Simple Fuzzy Search SQL
The following list consists of the features that the extension comes with, which helps in doing trigram searches:
from the docs:
similarity(text, text)
- real - Returns a number that indicates how similar the two arguments are. The range of the result is zero (indicating that the two strings are completely dissimilar) to one (indicating that the two strings are identical).word_similarity(text, text)
- real - Returns a number that indicates the greatest similarity between the set of trigrams in the first string and any continuous extent of an ordered set of trigrams in the second string. For details, see the explanation below.strict_word_similarity(text, text)
- real - Same as word_similarity(text, text), but forces extent boundaries to match word boundaries.
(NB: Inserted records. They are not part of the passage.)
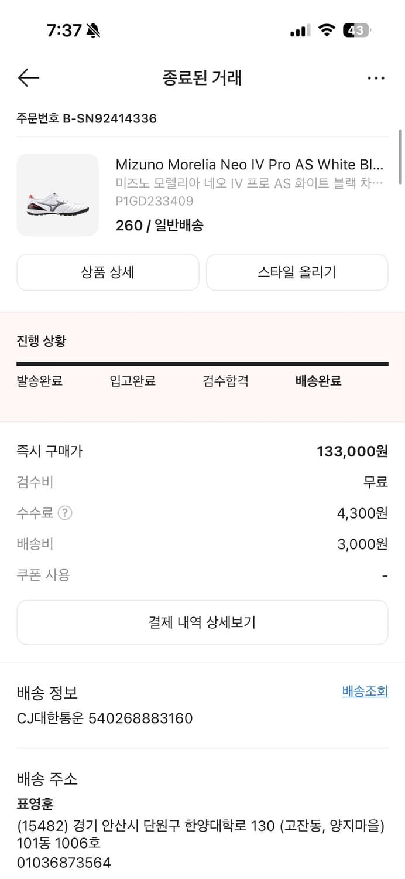This screenshot has width=405, height=879.
Task: Tap the battery indicator in status bar
Action: pyautogui.click(x=356, y=30)
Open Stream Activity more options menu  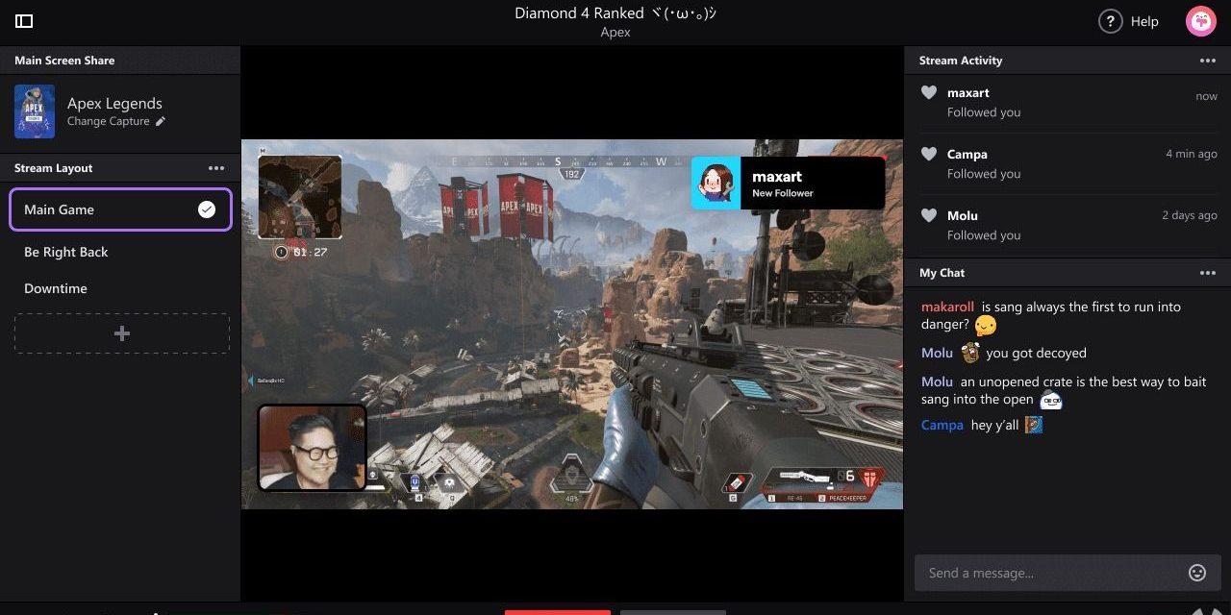1208,61
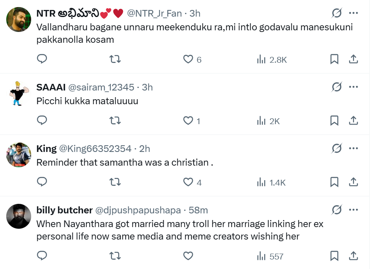Repost King's tweet about samantha
Image resolution: width=373 pixels, height=269 pixels.
[x=115, y=182]

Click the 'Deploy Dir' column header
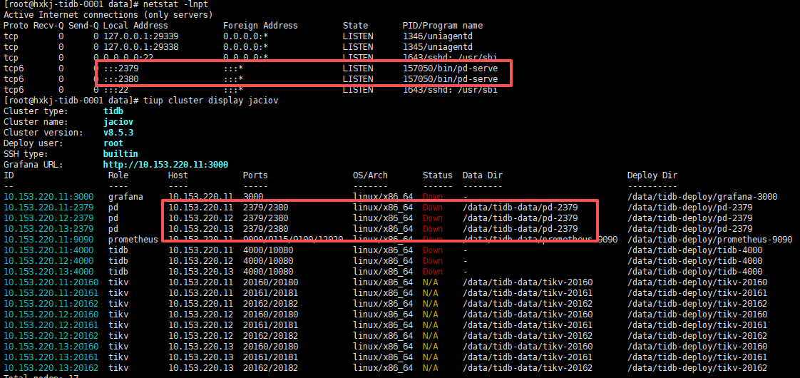[652, 175]
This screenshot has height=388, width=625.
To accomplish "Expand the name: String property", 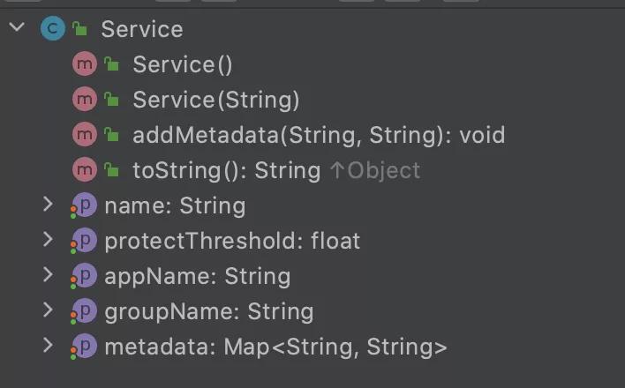I will coord(49,205).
Since we don’t have cross-word trigrams, this function actually returns greatest similarity between first string and any continuous extent of words of the second string.
Debuggin
show_trgm(text)
- text[] - Returns an array of all the trigrams in the given string. (In practice this is seldom useful except for debugging.)
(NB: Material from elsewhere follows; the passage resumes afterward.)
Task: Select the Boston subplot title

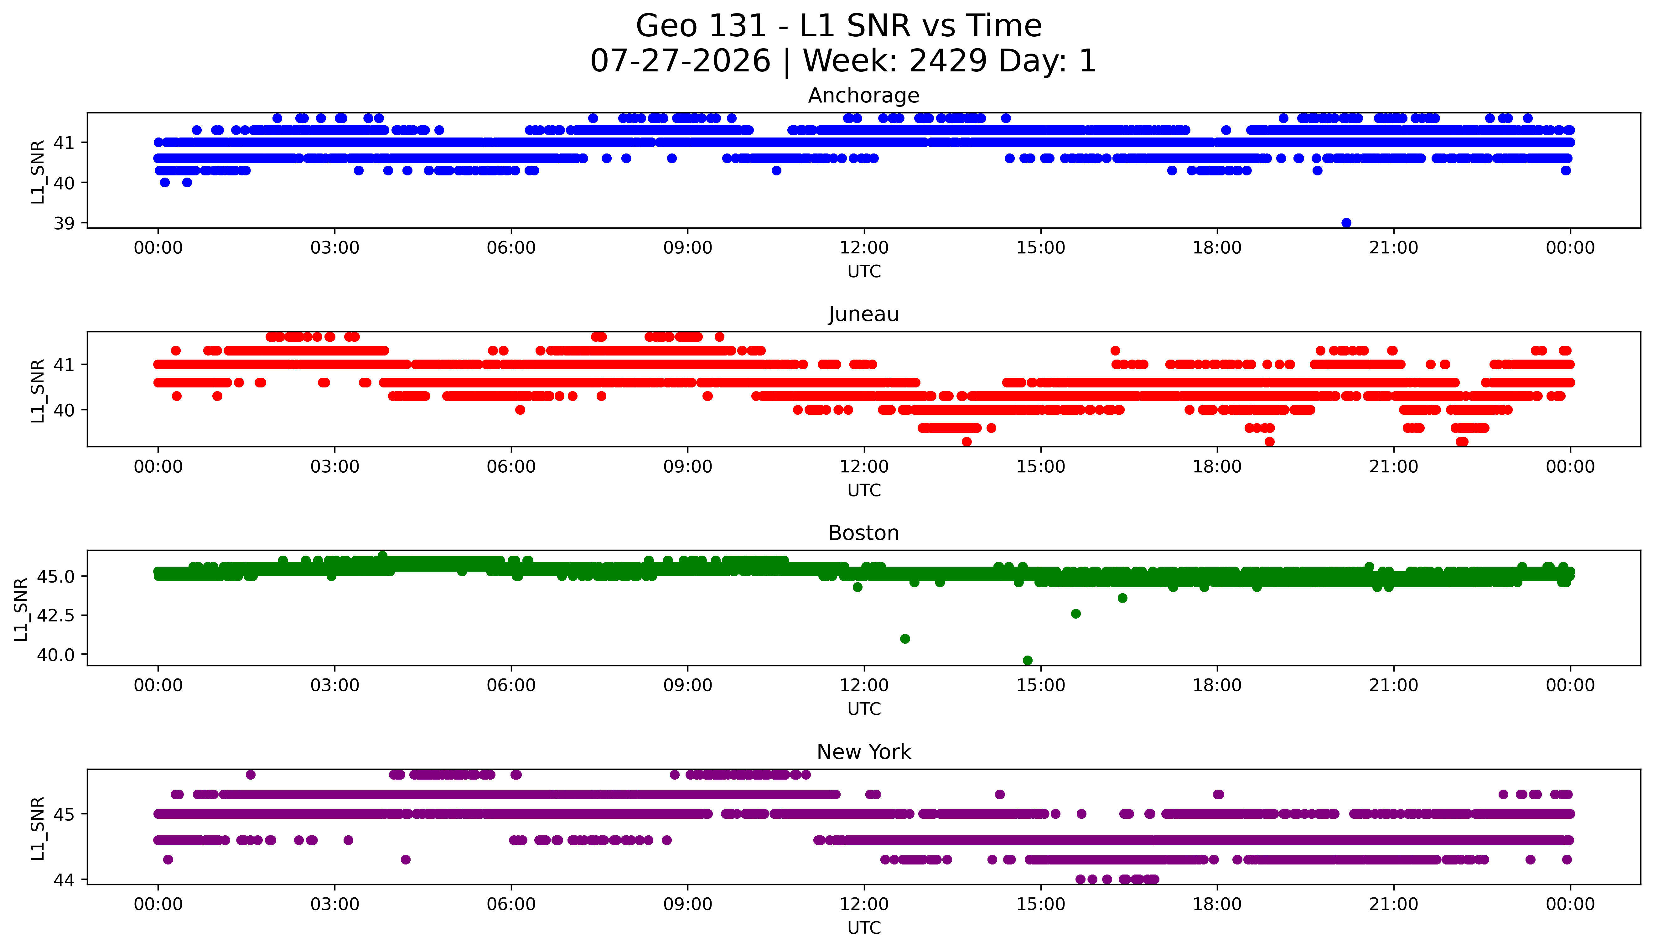Action: click(864, 533)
Shows / Sets Default Threshold
show_limit()
- real - Returns the current similarity threshold used by the%
operator. This sets the minimum similarity between two words for them to be considered similar enough to be misspellings of each other, for example (deprecated).set_limit(real)
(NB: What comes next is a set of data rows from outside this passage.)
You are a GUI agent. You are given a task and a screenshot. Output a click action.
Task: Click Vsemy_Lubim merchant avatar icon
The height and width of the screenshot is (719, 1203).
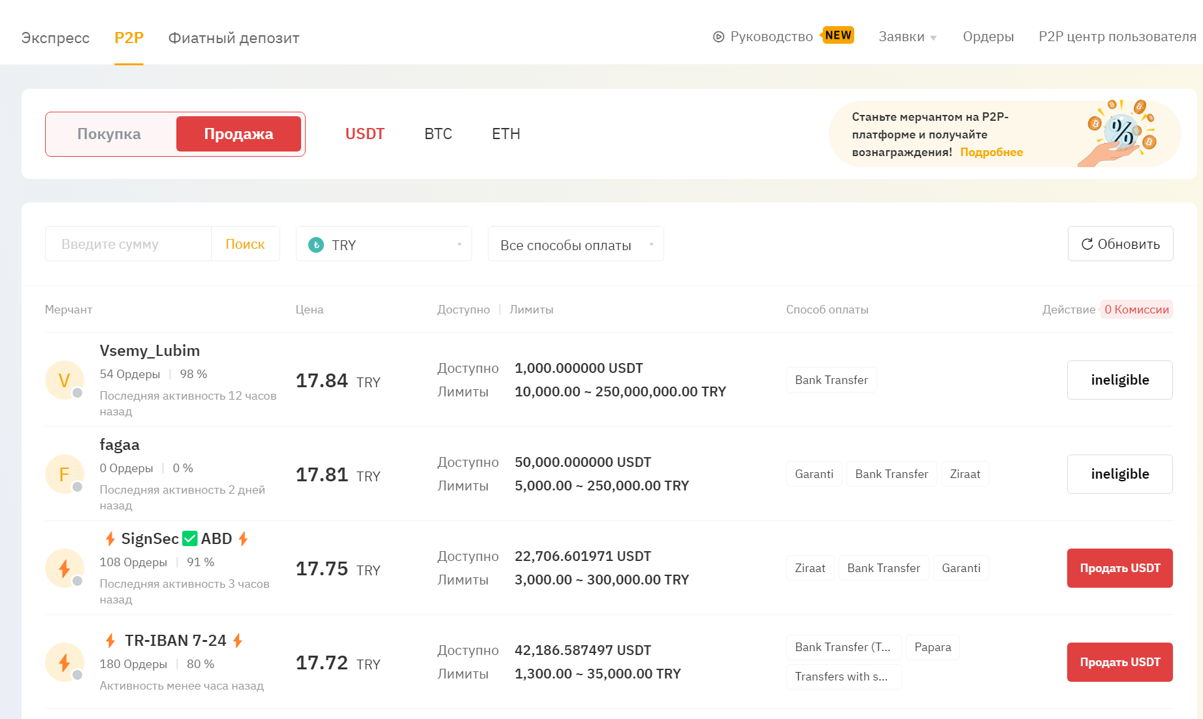point(64,380)
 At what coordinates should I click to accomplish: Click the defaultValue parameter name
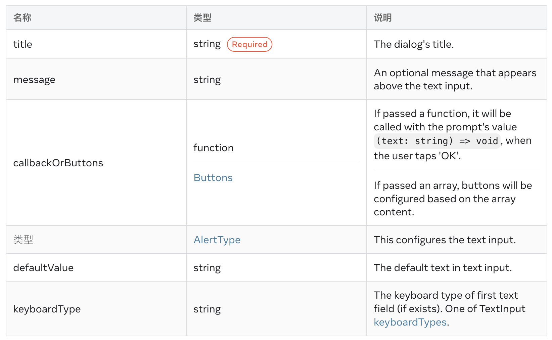pyautogui.click(x=43, y=268)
- real - Sets the current similarity threshold that is used by the%
operator. The threshold must be between 0 and 1 (default is 0.3). Returns the same value passed in (deprecated).
SQL Examples
Trigrams are substrings of three consecutive characters. For example, the word “Johns” has the following trigrams: " j"," jo", “joh”, “ohn”, “hns”, “ns “. We can use show_trgm('Johns')
to see the trigrams used by pg_trgm.
SELECT show_trgm('Johns') AS trigrams;
trigrams
------------------------------
{" j"," jo","hns","joh","ns ","ohn"}
(1 row)
Lets try out the various functions this extension gives us:
bin/rails db
-- trying our 3 methods of similarity
SELECT similarity('word', 'two words');
similarity
----------
0.36363637
SELECT word_similarity('word', 'two words');
word_similarity
-------------
0.8
SELECT strict_word_similarity('word', 'two words');
strict_word_similarity
-------------------
0.5714286
(1 row)
Let’s try something more useful and compare a db field to a string - using:
similarity(last_name, 'Johns')
which returns a (‘real’) a similarity score between 0 and 1.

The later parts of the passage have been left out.